--- START ---

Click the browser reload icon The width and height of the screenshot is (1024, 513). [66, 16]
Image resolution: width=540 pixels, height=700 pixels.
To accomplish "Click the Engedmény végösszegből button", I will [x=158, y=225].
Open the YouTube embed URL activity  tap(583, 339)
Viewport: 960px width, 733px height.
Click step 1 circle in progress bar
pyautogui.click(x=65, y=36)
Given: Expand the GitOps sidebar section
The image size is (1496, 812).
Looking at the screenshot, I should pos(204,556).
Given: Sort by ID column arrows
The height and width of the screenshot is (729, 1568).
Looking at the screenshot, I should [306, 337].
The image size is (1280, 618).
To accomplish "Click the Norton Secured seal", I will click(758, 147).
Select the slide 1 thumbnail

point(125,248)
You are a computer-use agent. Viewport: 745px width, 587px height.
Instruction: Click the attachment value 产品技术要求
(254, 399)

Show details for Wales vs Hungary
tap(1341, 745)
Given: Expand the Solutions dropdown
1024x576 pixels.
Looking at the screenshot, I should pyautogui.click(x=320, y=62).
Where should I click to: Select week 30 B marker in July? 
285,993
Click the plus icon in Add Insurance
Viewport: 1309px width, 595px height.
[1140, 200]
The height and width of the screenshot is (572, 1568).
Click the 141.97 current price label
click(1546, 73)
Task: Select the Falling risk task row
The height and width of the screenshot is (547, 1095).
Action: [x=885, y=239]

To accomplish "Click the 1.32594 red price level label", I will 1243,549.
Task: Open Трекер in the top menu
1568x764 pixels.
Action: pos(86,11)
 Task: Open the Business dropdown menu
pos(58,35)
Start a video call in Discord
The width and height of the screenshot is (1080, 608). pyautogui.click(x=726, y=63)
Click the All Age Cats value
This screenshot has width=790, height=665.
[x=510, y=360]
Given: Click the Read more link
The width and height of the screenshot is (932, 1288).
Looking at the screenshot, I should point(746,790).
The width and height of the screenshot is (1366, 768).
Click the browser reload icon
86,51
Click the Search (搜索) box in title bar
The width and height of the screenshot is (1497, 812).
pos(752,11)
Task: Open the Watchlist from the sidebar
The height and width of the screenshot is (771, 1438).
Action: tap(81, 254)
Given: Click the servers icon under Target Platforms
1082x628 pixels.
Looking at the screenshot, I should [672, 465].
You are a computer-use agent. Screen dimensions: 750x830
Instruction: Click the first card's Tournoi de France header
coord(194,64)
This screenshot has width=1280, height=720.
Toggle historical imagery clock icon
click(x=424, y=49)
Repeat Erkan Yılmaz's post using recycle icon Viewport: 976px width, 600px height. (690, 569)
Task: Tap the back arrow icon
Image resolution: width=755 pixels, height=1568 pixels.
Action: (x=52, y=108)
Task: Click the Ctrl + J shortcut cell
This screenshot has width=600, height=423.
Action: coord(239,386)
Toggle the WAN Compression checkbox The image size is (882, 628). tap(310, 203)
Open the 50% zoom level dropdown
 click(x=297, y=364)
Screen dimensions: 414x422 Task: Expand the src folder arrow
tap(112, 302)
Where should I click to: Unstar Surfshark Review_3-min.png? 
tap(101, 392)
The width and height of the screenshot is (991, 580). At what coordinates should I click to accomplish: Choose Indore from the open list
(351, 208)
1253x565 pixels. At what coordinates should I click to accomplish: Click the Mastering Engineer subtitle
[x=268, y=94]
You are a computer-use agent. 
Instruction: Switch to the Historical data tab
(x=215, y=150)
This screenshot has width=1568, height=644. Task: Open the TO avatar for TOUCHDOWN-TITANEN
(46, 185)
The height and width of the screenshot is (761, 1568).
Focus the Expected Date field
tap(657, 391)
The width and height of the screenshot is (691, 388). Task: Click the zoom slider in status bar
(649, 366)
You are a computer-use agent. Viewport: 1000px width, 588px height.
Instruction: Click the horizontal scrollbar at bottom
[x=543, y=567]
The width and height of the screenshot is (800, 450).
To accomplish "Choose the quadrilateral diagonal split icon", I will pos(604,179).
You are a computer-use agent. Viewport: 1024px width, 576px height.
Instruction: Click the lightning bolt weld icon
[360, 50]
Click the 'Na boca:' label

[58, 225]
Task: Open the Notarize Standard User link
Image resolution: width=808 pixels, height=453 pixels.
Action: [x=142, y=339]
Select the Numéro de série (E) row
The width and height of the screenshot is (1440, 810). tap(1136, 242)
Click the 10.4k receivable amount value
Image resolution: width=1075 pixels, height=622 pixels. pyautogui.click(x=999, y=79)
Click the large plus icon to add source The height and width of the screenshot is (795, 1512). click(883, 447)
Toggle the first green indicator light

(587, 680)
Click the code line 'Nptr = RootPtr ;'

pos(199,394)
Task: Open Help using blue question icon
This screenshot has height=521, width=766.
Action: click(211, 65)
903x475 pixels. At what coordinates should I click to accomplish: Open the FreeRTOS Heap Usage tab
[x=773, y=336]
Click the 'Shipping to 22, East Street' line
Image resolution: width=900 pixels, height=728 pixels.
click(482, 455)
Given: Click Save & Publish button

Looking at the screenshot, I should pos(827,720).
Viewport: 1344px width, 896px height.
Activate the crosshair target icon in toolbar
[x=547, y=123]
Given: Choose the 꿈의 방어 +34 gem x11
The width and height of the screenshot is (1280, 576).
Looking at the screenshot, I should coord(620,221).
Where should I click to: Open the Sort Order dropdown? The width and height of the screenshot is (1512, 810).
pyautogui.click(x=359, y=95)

--- END ---

*DIRECTIONS FOR THIS TASK*.
Since only lines holding the word "will" matter, count them in the data above and report the number alone.

*TASK OUTPUT*.
4